Our study shows that the unitig sequences which are very important features for high-level of resistance in N. gonorrhoeae against different antibiotics were truly selected by five models for each antibiotic. For MIC prediction of azithromycin, 9 regression models predicted same unitig which is responsible for resistance. Similarly, 5 regression models predicted the specific unitig that is responsible for the cefixime resistance. Moreover, in case of ciprofloxacin, 7 models predicted the important resistance determinant unitig that is causing high level of resistance in gonorrhoeae and similar results were obtained by other studies for different bacterial species using MIC predictive models (Tan et al., 2021). This establishes that the important features obtained from our models may help to understand the reasons for the development of resistance in gonorrhoeae. Moreover, these three antibiotics belongs to different classes of antibiotics. Azithromycin belongs to macrolides, ciprofloxacin belongs to fluoroquinolones and cefixime belongs to cephalosporin class of antibiotics. Thus, the unitigs selected by our predictive models should be considered when determining their MICs.
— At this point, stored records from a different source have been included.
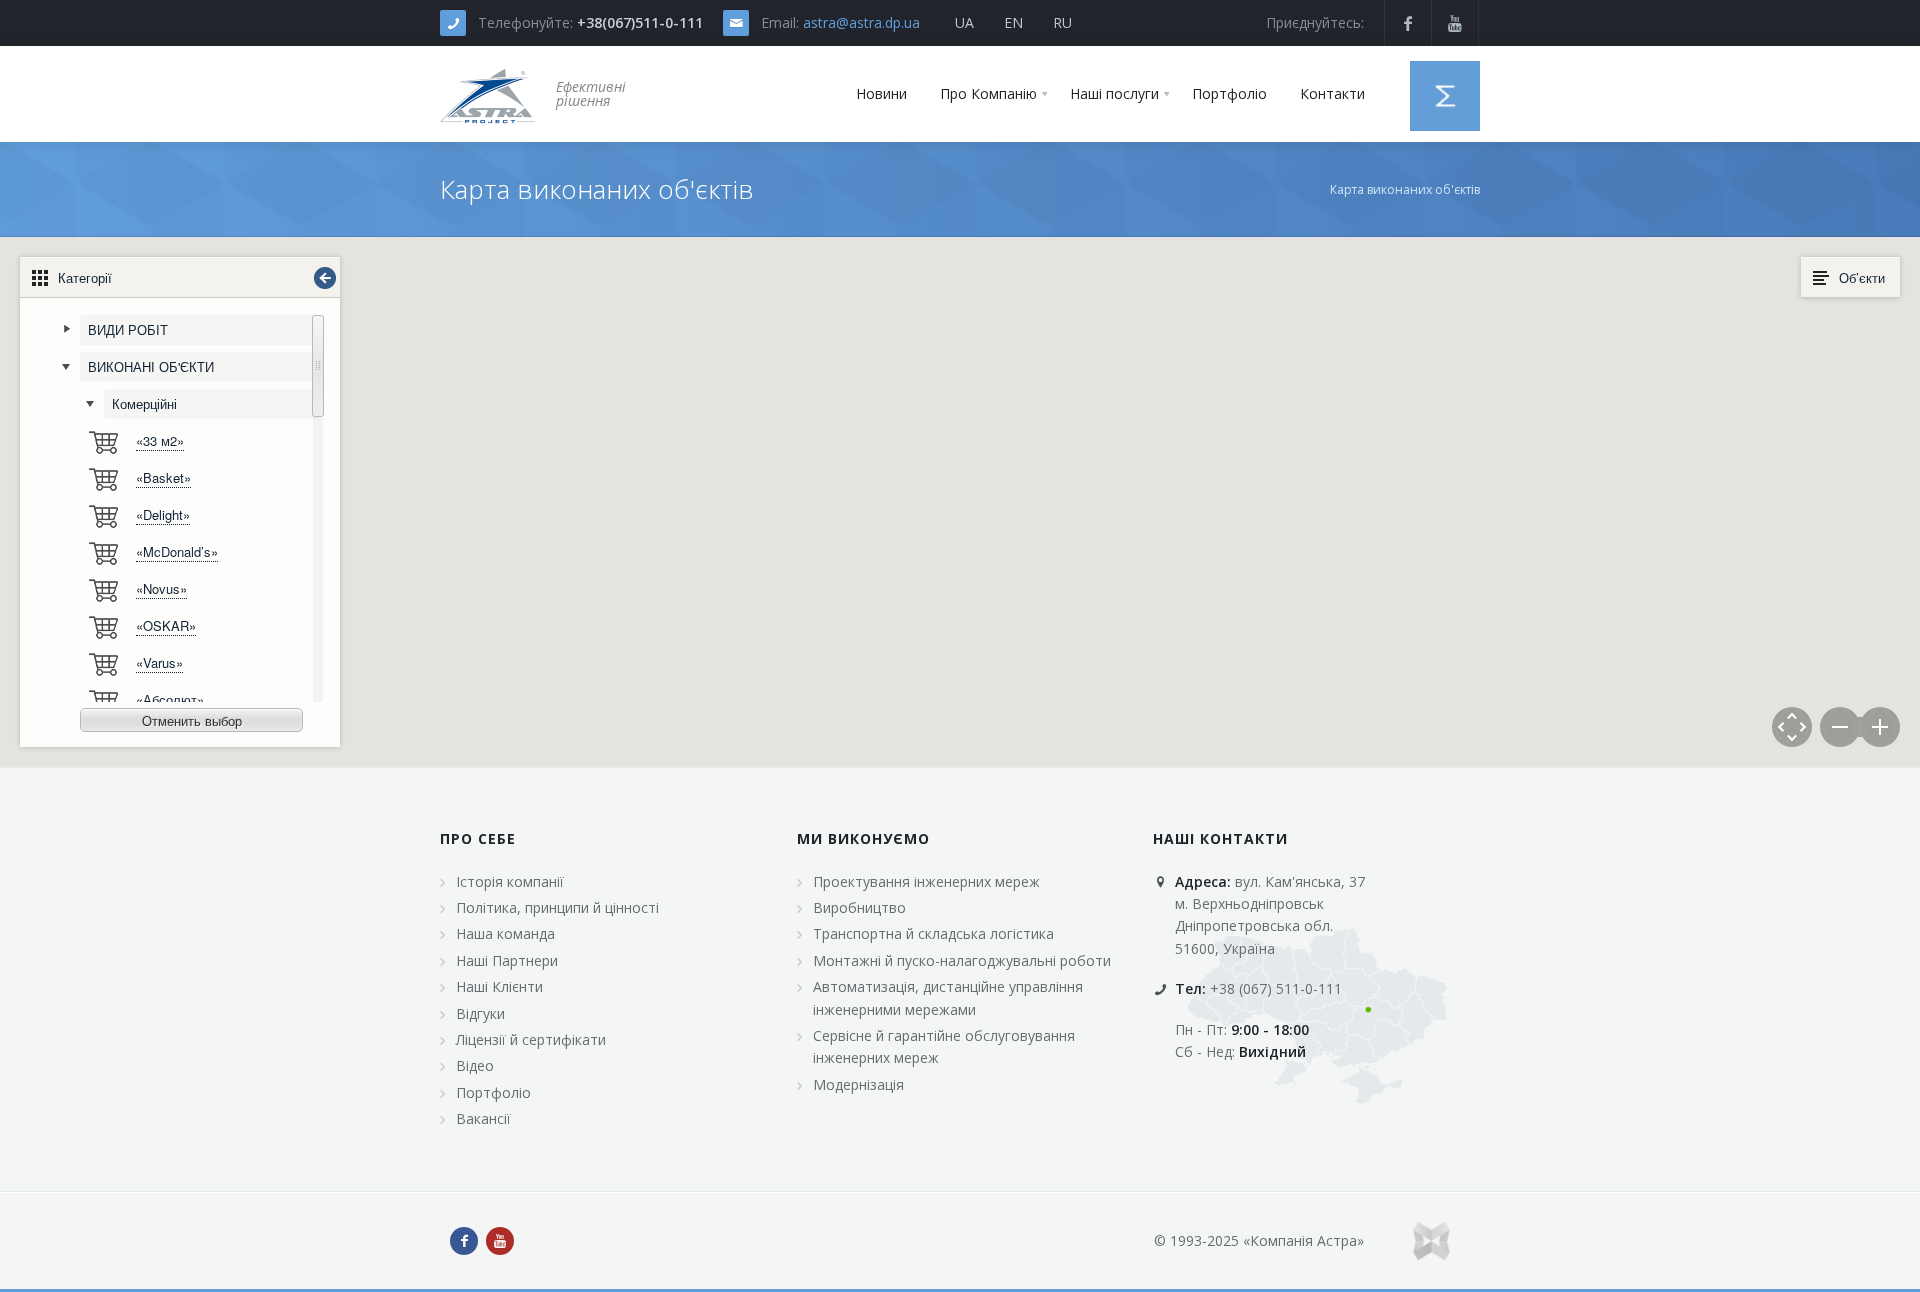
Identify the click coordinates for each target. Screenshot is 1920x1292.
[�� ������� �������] (488, 94)
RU (1062, 22)
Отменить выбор (192, 720)
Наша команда (505, 933)
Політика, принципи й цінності (557, 907)
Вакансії (483, 1118)
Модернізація (858, 1084)
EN (1013, 22)
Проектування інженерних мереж (926, 881)
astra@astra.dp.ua (861, 22)
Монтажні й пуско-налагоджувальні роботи (962, 960)
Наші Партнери (507, 960)
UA (964, 22)
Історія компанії (510, 881)
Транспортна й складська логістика (933, 933)
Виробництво (859, 907)
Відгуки (480, 1013)
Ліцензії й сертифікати (531, 1039)
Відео (475, 1065)
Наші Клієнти (499, 986)
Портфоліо (493, 1092)
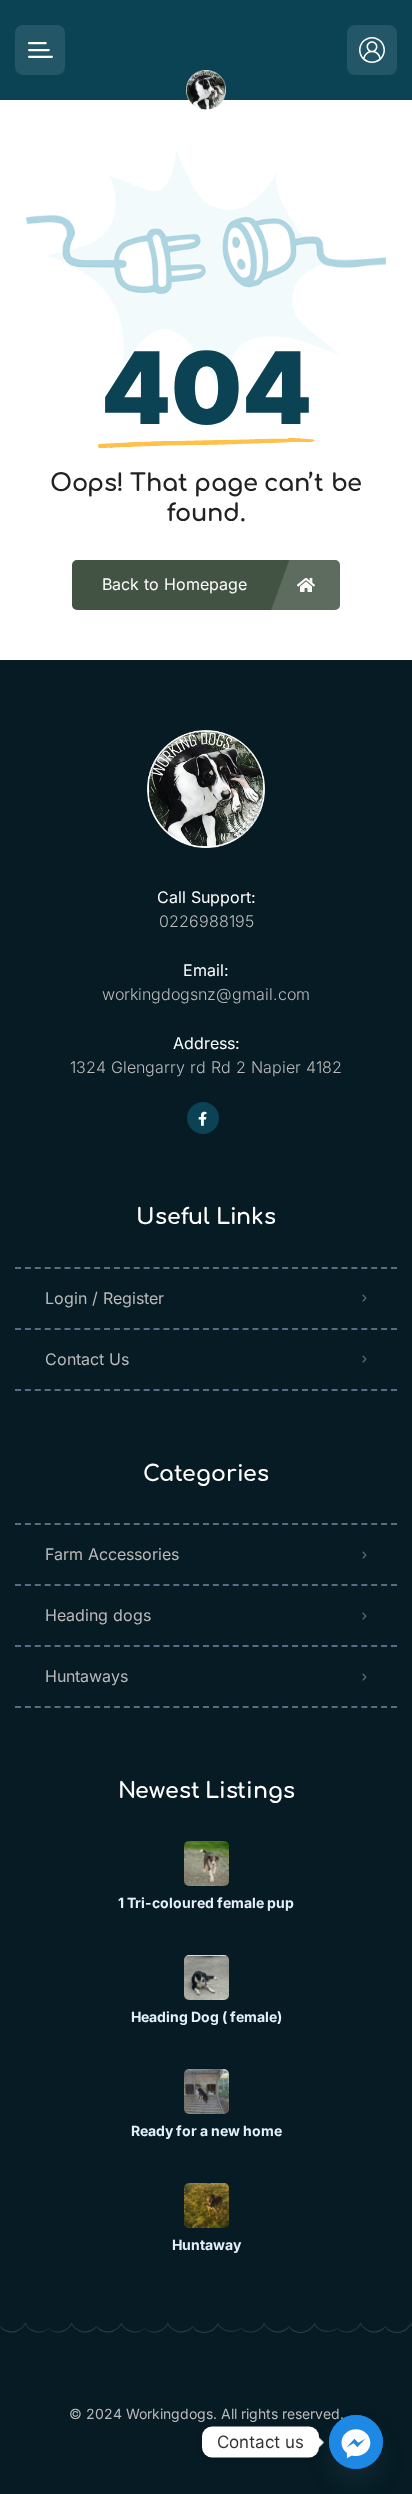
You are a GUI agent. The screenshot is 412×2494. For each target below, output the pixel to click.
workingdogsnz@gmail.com (206, 994)
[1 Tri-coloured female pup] (206, 1863)
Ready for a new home (206, 2131)
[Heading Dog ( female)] (206, 1977)
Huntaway (206, 2245)
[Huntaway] (206, 2205)
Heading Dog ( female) (206, 2017)
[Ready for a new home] (206, 2091)
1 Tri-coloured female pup (206, 1903)
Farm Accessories (112, 1554)
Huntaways (86, 1676)
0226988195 (206, 921)
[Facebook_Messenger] (356, 2442)
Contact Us (87, 1359)
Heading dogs (98, 1615)
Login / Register (104, 1298)
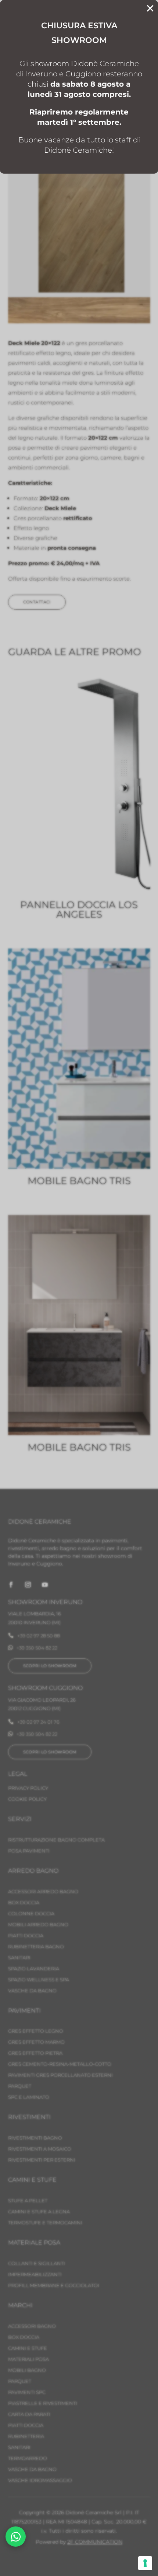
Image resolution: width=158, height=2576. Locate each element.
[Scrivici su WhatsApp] (16, 2536)
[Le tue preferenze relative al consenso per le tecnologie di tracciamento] (145, 2563)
Among 35 used ML models, some of them had lower accuracy while predicting MICs. The machine learning modelling requires adequate input data to train the ML models to form a training dataset and a “testing dataset” to assess the performance of the model (Macesic et al., 2017, Li et al., 2020). Among the three antibiotics, the resistant background of N. gonorrhoeae was different for each drug, therefore, after randomly split the limited data into training dataset or testing dataset, different ML models could not have enough to learn from the training dataset and therefore lead to a relative lower accuracy while predicting the testing set of the model.

5. Conclusions

In summary, our used models predicted the MICs which are close to real MIC values of these antibiotics. Moreover, there can be a lot of resistant genes in gonorrhoeae that can be missed in the predictive models but this study can help to annotate and study novel resistant hypothetical genes. The 35 used models, being trained exclusively on the presence-absence of the unitigs and MIC values, demonstrate promising performance in our study. Moreover, currently we have used publicly available collections of gonorrhoeae genomes with MIC data from different countries. Since the resistant gene content may vary across pathogen populations, validation of the gonorrhoeae models using strains from different countries is important to its application in global health. Additionally, in clinical practice while prescriptions, machine learning based prediction models can perform well by selecting important feature values and can meaningfully improve detection efficiency compared to experimental methods of measuring MIC values, providing doctors with a faster access to information on drug resistance profile of the patient for drug prescription and administration. This will im-prove the usefulness of antibiotic, avoiding future resistance and allowing patients to take medication promptly and finally reducing the time and cost of the laboratory experiment.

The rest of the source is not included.